Cabergoline is used in the treatment of hyperprolactinemic disorders due to prolactinoma (prolactin-secreting adenomas) or idiopathic hyperprolactinemia. The drug suppresses prolactin secretion, restores gonadal function, and reduces the size of prolactinomas.
Cabergoline is at least as effective as bromocriptine in normalizing serum prolactin concentrations and restoring gonadal function in women with hyperprolactinemic amenorrhea. Fewer adverse effects, especially adverse GI effects, were reported in cabergoline-treated women than in bromocriptine-treated women. Bromocriptine is preferred when restoration of fertility is the goal of therapy; this recommendation is based on the safety record of bromocriptine in pregnant women.
Cabergoline has been used for the symptomatic management of parkinsonian syndrome.

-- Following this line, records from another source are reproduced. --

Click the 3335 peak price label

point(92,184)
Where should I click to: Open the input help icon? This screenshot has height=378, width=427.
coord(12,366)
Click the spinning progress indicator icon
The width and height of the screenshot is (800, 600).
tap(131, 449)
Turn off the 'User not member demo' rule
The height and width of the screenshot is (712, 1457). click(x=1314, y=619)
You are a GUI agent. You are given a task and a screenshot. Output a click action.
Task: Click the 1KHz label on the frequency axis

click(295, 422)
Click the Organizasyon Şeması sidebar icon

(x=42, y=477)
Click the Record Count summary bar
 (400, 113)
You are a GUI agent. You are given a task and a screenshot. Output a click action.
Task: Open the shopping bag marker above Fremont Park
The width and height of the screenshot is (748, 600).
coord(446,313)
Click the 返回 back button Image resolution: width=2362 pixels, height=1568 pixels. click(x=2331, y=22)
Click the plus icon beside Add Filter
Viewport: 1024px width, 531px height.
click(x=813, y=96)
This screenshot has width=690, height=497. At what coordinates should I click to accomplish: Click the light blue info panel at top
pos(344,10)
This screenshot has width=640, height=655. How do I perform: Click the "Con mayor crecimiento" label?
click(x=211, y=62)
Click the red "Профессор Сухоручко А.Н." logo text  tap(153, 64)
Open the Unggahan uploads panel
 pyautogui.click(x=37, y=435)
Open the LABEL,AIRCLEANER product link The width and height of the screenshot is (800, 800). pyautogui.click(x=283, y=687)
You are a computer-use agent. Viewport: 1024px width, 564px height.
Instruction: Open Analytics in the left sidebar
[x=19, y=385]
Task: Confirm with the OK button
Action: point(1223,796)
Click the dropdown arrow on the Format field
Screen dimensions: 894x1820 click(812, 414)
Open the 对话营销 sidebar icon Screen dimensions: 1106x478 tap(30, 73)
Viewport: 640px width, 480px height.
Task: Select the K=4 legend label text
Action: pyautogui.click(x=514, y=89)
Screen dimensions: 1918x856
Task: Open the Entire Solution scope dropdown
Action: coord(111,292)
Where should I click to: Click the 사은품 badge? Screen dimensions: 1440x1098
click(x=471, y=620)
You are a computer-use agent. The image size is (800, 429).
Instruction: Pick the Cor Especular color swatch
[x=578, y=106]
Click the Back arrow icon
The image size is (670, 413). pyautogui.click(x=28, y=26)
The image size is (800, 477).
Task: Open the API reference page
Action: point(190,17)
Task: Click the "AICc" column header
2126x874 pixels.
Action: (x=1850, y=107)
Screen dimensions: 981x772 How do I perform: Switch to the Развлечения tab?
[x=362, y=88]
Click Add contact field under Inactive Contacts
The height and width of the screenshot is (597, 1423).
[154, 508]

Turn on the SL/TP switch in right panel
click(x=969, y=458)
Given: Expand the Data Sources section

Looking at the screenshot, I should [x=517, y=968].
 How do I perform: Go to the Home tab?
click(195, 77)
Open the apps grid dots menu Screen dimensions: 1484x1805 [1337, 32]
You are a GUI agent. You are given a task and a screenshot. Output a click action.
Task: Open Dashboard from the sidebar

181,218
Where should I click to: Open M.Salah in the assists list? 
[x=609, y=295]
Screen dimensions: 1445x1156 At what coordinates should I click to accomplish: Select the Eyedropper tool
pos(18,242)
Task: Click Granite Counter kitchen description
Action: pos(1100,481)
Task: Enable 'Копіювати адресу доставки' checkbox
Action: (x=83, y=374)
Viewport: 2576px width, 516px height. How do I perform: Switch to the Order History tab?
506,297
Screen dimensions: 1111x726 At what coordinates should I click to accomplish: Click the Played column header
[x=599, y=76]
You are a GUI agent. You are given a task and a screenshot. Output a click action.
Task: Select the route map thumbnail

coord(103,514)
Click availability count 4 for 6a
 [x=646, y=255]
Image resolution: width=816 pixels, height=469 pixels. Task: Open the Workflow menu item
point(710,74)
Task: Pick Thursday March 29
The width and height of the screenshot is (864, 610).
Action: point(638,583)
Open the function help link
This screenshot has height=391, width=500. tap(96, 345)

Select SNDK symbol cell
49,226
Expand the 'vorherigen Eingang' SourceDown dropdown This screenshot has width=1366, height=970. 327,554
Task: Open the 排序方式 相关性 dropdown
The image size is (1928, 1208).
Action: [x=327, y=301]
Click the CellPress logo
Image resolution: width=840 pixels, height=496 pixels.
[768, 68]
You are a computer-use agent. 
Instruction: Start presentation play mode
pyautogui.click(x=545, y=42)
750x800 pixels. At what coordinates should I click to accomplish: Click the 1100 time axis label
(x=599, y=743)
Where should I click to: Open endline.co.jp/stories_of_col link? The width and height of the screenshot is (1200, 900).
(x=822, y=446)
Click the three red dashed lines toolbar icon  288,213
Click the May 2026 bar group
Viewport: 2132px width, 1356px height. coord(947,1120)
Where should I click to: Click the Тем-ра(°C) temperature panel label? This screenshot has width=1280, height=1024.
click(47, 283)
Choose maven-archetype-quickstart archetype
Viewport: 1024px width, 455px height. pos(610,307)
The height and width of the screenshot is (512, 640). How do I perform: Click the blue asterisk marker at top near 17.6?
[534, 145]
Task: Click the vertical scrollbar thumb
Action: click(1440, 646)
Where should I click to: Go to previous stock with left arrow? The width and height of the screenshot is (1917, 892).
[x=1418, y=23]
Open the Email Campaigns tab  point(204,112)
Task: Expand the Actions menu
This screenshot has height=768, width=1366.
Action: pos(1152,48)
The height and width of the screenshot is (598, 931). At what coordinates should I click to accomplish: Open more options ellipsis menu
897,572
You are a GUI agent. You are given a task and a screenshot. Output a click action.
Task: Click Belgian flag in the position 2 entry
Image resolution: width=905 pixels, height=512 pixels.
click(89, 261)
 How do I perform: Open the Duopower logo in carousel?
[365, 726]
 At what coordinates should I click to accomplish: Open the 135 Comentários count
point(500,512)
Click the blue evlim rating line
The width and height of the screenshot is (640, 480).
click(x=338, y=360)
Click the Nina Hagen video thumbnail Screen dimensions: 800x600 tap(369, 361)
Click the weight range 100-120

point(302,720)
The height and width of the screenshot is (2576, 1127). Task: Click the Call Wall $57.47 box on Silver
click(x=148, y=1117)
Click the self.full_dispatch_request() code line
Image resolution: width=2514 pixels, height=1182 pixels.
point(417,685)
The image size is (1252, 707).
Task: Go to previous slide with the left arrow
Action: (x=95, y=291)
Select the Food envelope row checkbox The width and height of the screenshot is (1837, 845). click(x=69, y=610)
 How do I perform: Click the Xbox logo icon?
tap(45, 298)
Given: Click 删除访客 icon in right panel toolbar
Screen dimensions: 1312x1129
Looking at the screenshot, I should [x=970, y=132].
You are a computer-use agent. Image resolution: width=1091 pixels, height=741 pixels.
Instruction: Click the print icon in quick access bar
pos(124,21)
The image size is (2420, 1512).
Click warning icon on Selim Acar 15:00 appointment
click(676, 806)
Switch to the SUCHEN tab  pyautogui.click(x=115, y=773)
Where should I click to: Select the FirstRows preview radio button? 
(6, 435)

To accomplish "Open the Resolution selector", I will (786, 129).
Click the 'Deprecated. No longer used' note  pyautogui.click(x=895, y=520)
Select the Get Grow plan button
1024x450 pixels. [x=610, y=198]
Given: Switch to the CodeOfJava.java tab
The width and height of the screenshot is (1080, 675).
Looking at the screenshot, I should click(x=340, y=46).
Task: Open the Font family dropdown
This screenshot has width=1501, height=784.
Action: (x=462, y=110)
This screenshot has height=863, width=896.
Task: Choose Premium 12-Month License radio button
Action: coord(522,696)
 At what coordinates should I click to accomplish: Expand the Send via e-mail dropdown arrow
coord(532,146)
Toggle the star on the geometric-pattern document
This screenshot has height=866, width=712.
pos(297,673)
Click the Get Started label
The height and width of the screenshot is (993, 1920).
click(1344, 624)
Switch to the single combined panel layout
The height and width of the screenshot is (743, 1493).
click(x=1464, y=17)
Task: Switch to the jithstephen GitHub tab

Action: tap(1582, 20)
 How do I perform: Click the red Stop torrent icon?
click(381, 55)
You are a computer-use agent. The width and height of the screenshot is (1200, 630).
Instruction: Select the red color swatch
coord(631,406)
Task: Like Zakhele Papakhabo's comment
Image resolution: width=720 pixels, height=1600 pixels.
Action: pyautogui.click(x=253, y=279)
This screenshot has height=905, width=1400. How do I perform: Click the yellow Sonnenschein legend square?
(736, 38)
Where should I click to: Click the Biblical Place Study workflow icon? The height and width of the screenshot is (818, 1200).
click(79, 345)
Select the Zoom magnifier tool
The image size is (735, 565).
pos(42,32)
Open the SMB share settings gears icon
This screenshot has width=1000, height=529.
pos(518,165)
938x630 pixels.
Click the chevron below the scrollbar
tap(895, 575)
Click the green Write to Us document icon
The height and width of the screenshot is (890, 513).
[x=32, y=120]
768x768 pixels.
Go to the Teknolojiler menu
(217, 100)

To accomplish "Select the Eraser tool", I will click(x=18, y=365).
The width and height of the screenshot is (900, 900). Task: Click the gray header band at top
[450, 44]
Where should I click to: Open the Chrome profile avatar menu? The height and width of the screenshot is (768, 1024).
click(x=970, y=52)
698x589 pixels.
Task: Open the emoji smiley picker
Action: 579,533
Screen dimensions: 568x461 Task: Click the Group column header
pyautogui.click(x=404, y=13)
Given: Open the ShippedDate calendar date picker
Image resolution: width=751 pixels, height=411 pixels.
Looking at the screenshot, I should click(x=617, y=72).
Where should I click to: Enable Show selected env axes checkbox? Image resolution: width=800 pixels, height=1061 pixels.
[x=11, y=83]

Cabergoline has been used as monotherapy for the initial symptomatic management of parkinsonian syndrome. Most clinicians would use levodopa for initial therapy in individuals >70 years of age (less likely than younger individuals to develop levodopa-related motor complications and because of concerns about cognitive dysfunction), in patients with cognitive impairment, and in those with severe disease. A dopamine receptor agonist may be preferred for initial therapy in patients 70 years of age or younger.
Cabergoline has been used as an adjunct to levodopa for the symptomatic management of parkinsonian syndrome in patients with advanced disease.